Data supplied:
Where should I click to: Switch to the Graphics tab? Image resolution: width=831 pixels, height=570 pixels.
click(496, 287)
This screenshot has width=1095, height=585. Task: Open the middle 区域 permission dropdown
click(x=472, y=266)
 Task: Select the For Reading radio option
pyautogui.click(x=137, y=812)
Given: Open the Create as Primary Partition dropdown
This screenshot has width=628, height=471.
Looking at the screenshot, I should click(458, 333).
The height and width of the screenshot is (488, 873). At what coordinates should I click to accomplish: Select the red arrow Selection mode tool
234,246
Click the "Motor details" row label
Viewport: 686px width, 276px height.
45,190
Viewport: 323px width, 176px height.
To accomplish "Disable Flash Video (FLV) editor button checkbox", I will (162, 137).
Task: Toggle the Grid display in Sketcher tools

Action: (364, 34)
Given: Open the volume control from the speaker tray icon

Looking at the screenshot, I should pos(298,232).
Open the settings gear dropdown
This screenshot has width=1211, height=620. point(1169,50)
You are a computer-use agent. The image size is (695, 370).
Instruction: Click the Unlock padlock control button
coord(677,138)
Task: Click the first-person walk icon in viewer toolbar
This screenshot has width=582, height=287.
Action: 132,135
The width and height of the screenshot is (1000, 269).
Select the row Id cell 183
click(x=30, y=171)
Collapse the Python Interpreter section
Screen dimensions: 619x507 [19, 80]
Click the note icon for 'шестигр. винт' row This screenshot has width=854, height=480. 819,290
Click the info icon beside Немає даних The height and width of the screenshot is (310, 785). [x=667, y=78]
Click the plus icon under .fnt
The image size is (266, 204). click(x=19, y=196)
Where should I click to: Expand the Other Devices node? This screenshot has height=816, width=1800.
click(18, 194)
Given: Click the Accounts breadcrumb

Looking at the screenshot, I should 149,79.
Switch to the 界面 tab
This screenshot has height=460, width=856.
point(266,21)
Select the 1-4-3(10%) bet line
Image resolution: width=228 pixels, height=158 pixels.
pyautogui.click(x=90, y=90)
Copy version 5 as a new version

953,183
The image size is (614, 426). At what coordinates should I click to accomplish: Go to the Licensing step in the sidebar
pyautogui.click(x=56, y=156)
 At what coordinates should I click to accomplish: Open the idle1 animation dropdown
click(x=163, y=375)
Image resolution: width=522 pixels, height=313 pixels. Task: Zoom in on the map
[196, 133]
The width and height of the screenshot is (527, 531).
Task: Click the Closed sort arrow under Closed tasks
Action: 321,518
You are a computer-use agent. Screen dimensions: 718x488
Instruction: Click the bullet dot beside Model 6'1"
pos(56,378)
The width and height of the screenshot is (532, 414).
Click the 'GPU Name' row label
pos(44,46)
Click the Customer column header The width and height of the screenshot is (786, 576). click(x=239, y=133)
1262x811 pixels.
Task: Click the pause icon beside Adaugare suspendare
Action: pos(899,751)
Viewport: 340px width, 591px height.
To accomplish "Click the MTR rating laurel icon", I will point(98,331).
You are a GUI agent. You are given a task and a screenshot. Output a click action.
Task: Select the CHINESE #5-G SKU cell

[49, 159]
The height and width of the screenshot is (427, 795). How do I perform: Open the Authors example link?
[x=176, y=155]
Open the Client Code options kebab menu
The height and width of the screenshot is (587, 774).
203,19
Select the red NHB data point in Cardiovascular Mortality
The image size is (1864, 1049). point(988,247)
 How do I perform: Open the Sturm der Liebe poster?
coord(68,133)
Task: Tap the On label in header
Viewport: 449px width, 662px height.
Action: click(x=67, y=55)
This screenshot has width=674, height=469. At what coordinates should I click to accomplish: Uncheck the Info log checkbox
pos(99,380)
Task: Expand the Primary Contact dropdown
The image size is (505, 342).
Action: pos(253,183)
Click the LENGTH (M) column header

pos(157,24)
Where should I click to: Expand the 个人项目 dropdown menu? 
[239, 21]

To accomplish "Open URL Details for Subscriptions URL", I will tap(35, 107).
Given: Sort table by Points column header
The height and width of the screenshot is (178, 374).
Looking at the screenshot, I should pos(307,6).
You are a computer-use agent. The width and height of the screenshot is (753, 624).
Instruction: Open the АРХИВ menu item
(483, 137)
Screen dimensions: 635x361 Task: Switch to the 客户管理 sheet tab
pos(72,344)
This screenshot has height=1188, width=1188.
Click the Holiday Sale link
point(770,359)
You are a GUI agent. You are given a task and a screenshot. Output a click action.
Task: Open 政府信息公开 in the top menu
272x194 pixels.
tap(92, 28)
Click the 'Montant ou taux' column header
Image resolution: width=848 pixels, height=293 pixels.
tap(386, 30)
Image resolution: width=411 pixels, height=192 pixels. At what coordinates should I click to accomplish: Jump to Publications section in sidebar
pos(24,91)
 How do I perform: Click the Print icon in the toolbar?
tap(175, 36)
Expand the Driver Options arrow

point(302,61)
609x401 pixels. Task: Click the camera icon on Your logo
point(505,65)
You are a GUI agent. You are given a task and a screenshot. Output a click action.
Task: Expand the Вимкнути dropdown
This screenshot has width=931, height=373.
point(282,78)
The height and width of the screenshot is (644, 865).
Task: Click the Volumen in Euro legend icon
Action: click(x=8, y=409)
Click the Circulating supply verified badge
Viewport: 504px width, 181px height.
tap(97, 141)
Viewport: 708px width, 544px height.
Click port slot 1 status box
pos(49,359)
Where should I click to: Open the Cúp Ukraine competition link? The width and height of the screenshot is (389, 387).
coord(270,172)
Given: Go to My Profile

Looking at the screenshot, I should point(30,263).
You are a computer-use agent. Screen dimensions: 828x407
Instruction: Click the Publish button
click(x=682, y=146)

Task instructions:
Return verbatim the rows above, from the first line through the line containing "Looking at the screenshot, I should pos(298,232).", with both ends included.

Task result:
Where should I click to: Switch to the Graphics tab? Image resolution: width=831 pixels, height=570 pixels.
click(496, 287)
This screenshot has width=1095, height=585. Task: Open the middle 区域 permission dropdown
click(x=472, y=266)
 Task: Select the For Reading radio option
pyautogui.click(x=137, y=812)
Given: Open the Create as Primary Partition dropdown
This screenshot has width=628, height=471.
Looking at the screenshot, I should click(458, 333).
The height and width of the screenshot is (488, 873). At what coordinates should I click to accomplish: Select the red arrow Selection mode tool
234,246
Click the "Motor details" row label
Viewport: 686px width, 276px height.
45,190
Viewport: 323px width, 176px height.
To accomplish "Disable Flash Video (FLV) editor button checkbox", I will (162, 137).
Task: Toggle the Grid display in Sketcher tools

Action: (364, 34)
Given: Open the volume control from the speaker tray icon

Looking at the screenshot, I should pos(298,232).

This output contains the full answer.